Scientific Foundations presents the core concepts and introduces the modes of thinking from several disciplines that are pillars of biomedical science and medicine: Biochemistry, Cell Biology/Histology, Pathology, Physiology, and Pharmacology. Each discipline continues throughout the pre-clerkship curriculum where its content is woven into every integrated course. Scientific Foundations is thus fundamental for students’ subsequent education and development as physician-scientists.

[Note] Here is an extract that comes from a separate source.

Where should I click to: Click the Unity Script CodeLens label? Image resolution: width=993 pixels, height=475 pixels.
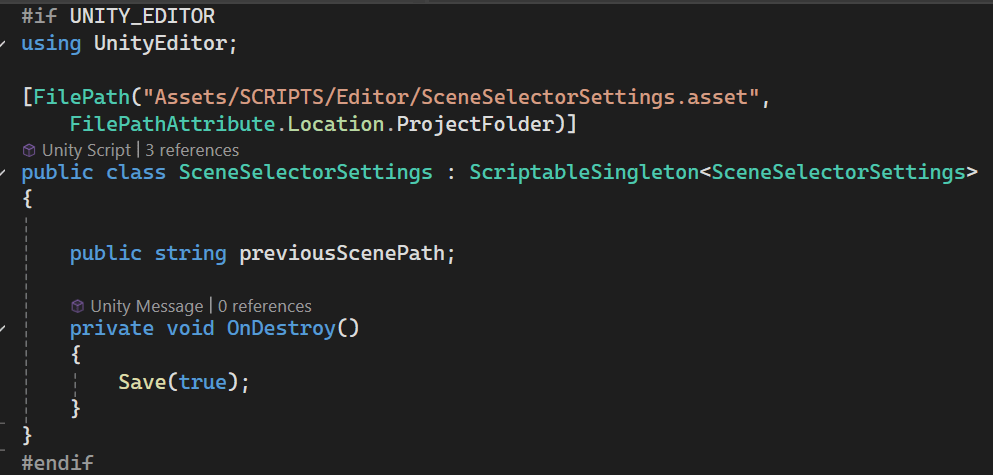[86, 150]
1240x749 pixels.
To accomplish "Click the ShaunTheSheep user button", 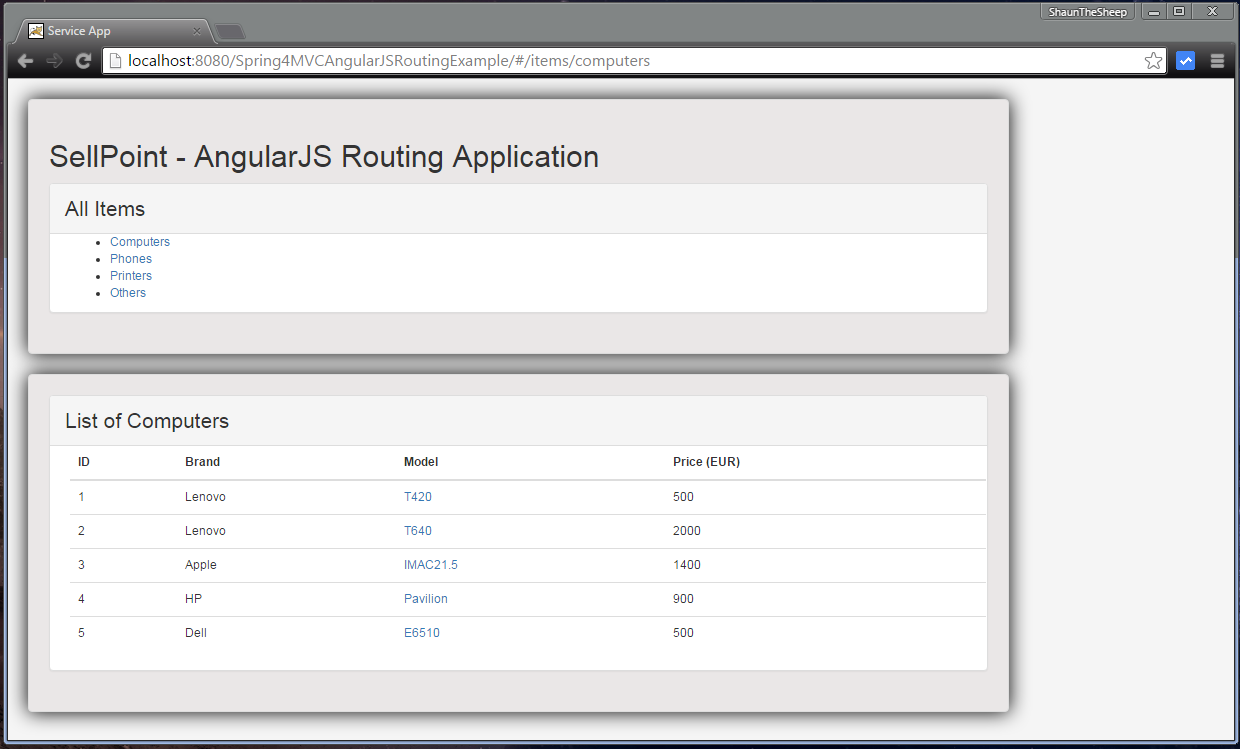I will [x=1087, y=11].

Because the clinical use of biomedical knowledge often draws upon information from multiple disciplines, the content in the course has been integrated and organized into themes that reflect key biomedical processes:

  • Building a Body
  • Fluids and Gradients
  • Gene Expression
  • Cell Energy
  • Cell Communication
  • Life and Death of a Cell

Each theme connects basic science with clinical medicine through discussions of relevant disease processes and seminal discoveries of treatments.

Pedagogy

Scientific Foundations uses lecture several different active learning pedagogies, including workshops, labs, and team-based learning, where students apply their knowledge to solve real-world, medical problems.

Assessment

Formative

  • Optional weekly quizzes
  • One mandatory, mid-course self-assessment

Summative

  • End-of-course, pass/fail qualifier

Learning Objectives

  • Students should be able to define the volumes and composition of the fluid compartments in the body and the mechanisms by which cells generate and use membrane potential. With this knowledge, students should be able to determine
  • Students should be able to diagram the pathways through which ligands and drugs alter cell behavior and calculate the availability, distribution, clearance and efficacy of drugs in patients.
  • Students should be able to describe the molecular connections and functional organization of macromolecules, cells and tissues. • Students should be able to describe the regulation of gene expression at the levels of transcription and translation and the mechanisms of protein folding, localization, and degradation.
  • Students should be able to list the pathways and major enzymes that allow cells to generate molecules of energy currency (ATP, NADH, NADPH), generate the building blocks of macromolecules (amino acids, nucleotides, and fatty acids), and metabolize macromolecules.
  • Students should be able to describe the basic pathways and mechanisms that regulate cell division and the responses of cells to injury.
  • Students should be able to use the knowledge gained in the course to analyze clinical cases and describe how the molecular, cellular, or physiological changes in a patient result in clinical symptoms.